Task goal ::
Please copy out the following passage on food-facility sanitation word for word, from its first line to its last.

Right now, there should be an emphasis on training. Training personnel to achieve repeatable excellent results every day will ensure any of these available techniques are successful at improving and sustaining food safety in their facilities. It only takes one instance of failure to erase a reputation of good food-safe practices that may have taken years to build. Processors should invest in their procedures and people to ensure each person with the ability to come in contact with the product or a product-contact surface is properly trained in the sanitation techniques adopted within their respective operations.

Q. How has FSMA compliance impacted sanitation efforts at food facilities?

A. FSMA shifts responsibility of identifying manufacturing risks to the producer. Now, food facilities are more resourceful and innovative with their sanitation processes, encouraging sanitation departments to develop standards to minimize and prevent food safety hazards.

Source excerpt ::

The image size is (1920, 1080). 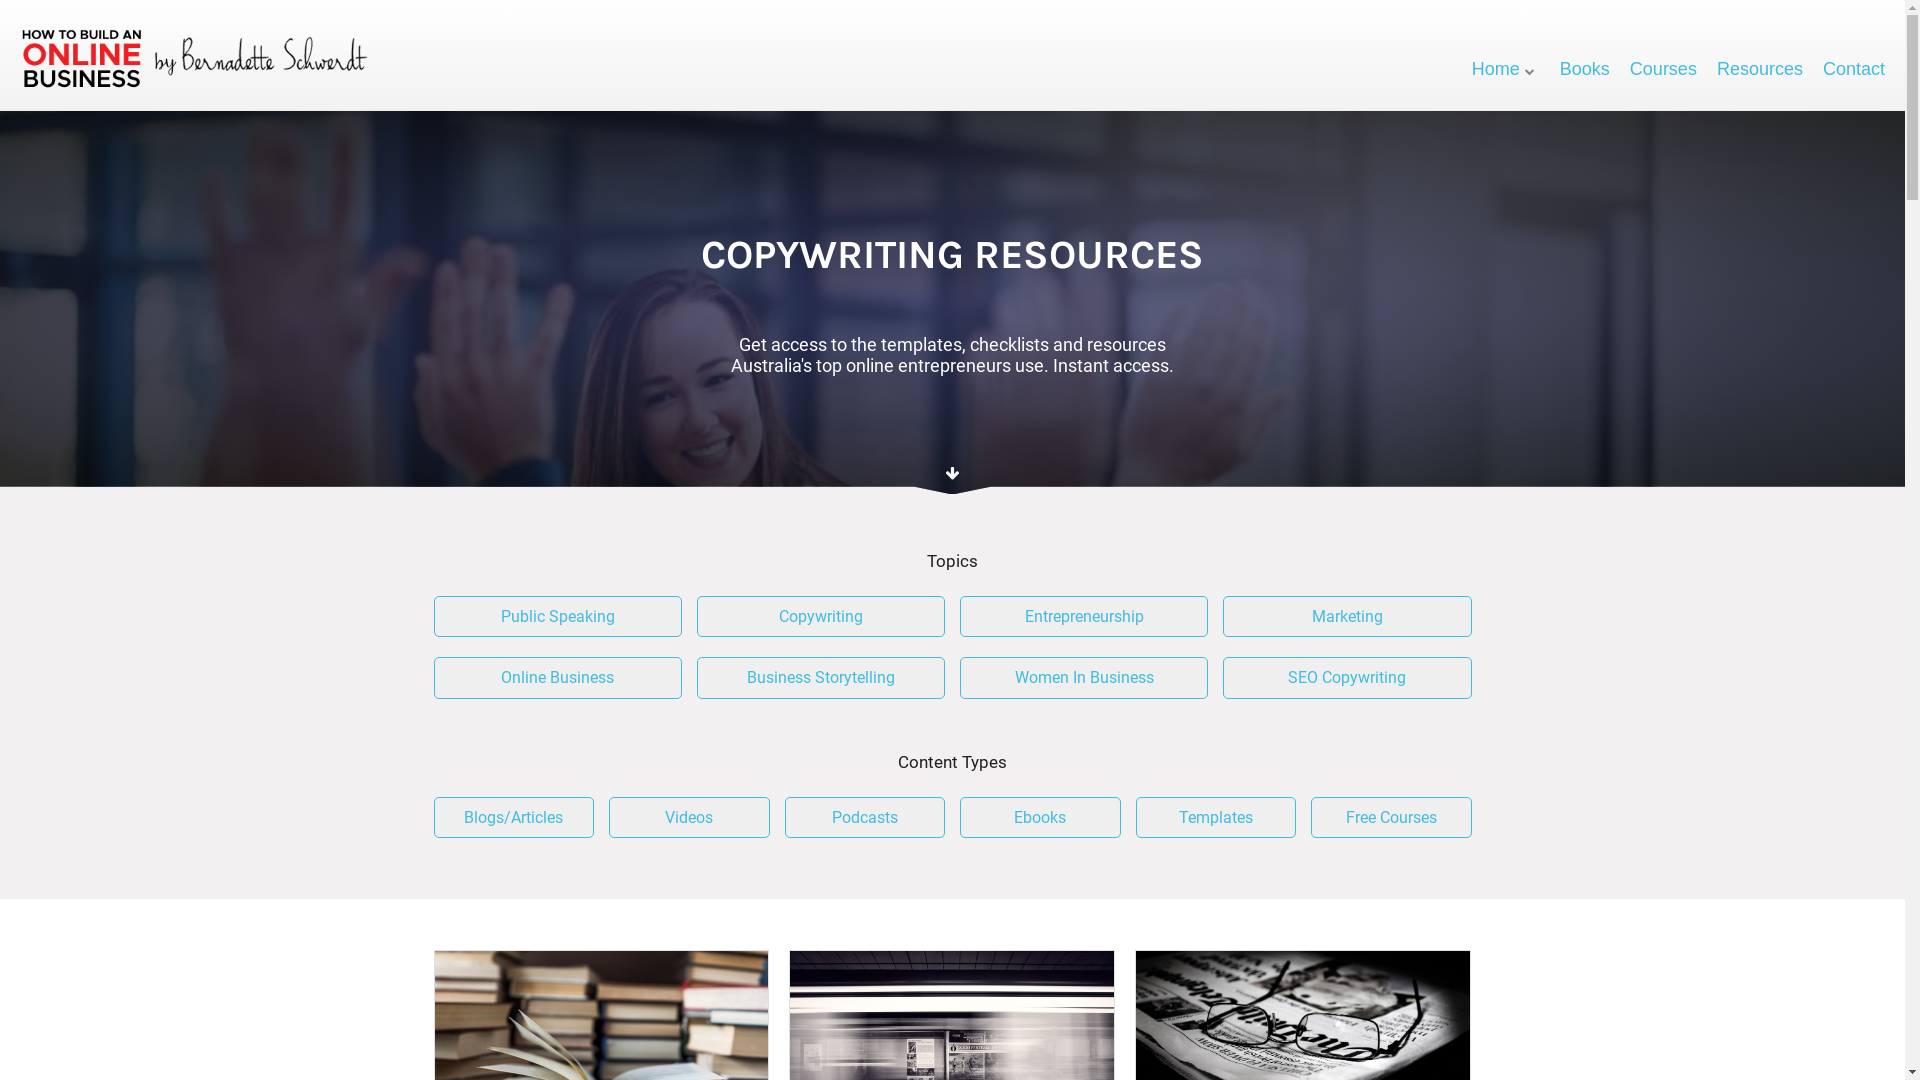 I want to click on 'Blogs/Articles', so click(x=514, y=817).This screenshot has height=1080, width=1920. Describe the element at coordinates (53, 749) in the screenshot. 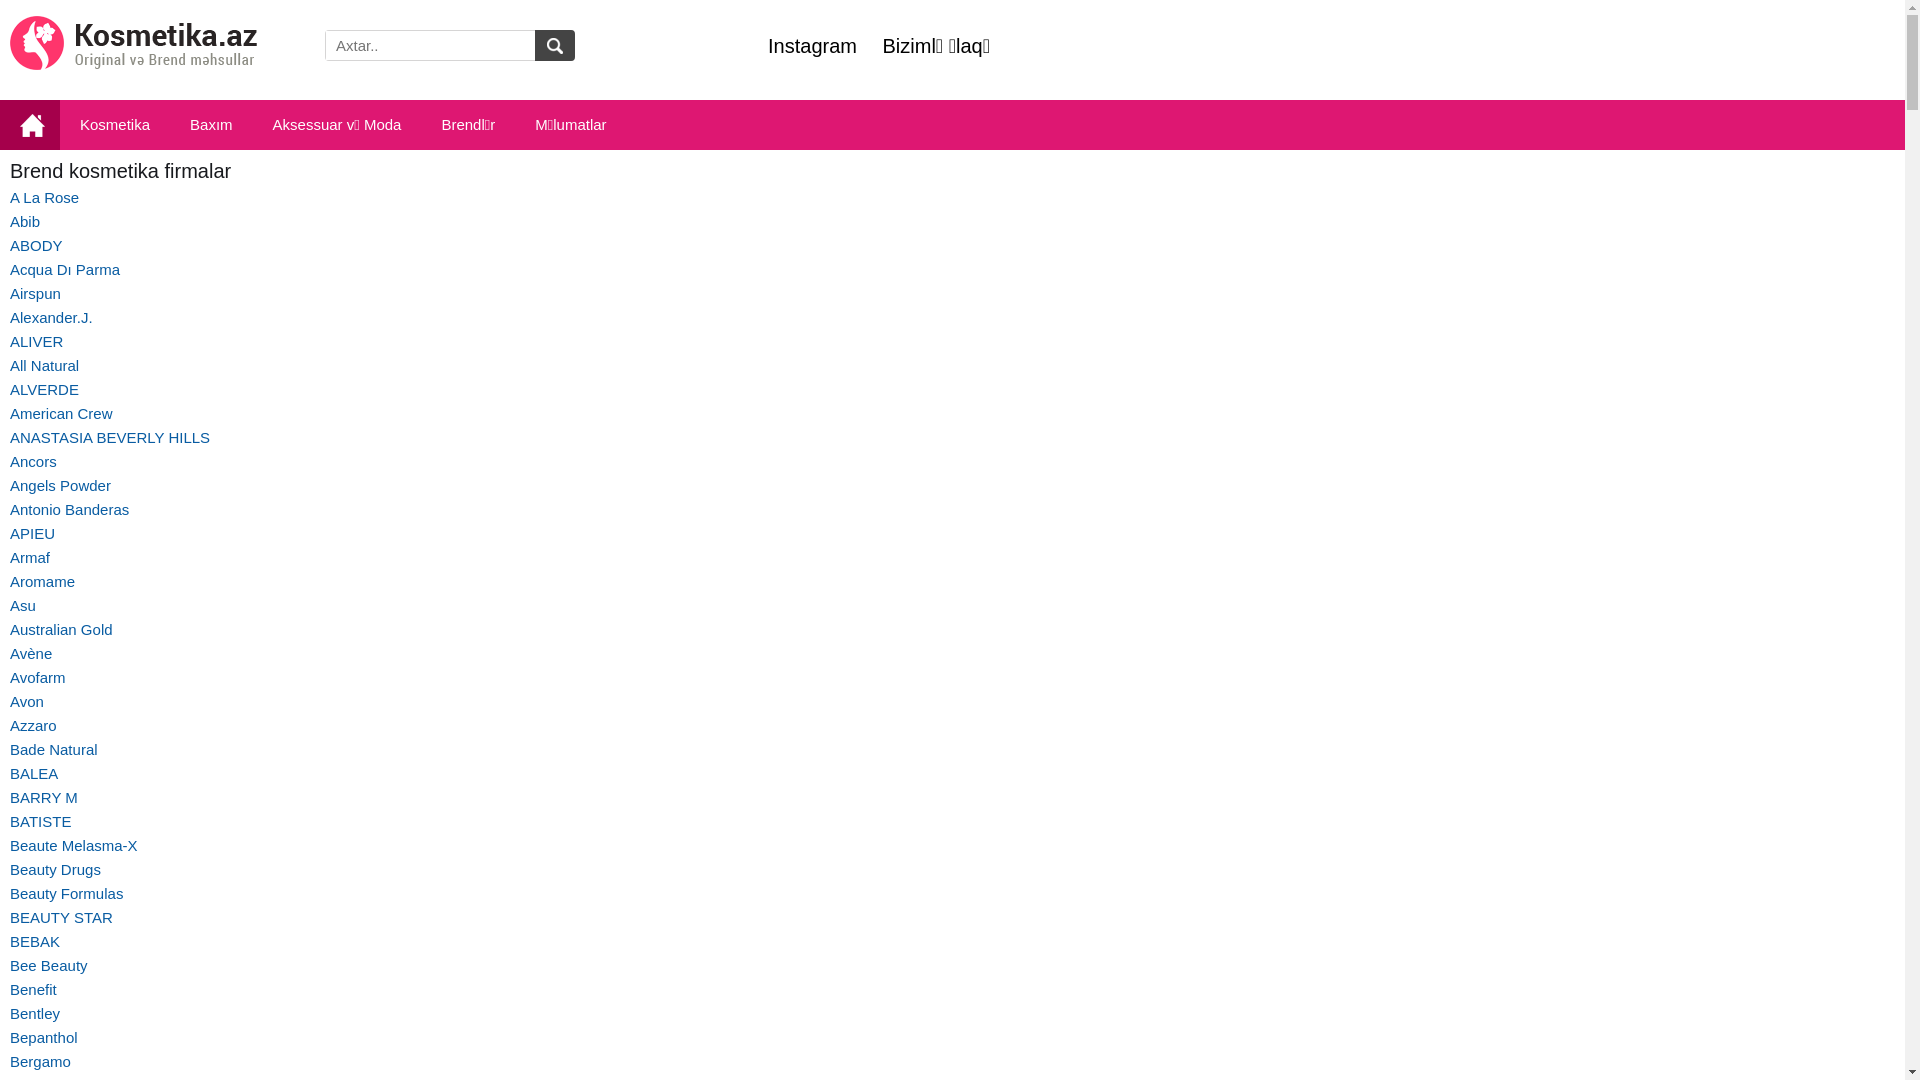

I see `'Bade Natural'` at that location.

Response to the task ::
Right now, there should be an emphasis on training. Training personnel to achieve repeatable excellent results every day will ensure any of these available techniques are successful at improving and sustaining food safety in their facilities. It only takes one instance of failure to erase a reputation of good food-safe practices that may have taken years to build. Processors should invest in their procedures and people to ensure each person with the ability to come in contact with the product or a product-contact surface is properly trained in the sanitation techniques adopted within their respective operations.

Q. How has FSMA compliance impacted sanitation efforts at food facilities?

A. FSMA shifts responsibility of identifying manufacturing risks to the producer. Now, food facilities are more resourceful and innovative with their sanitation processes, encouraging sanitation departments to develop standards to minimize and prevent food safety hazards.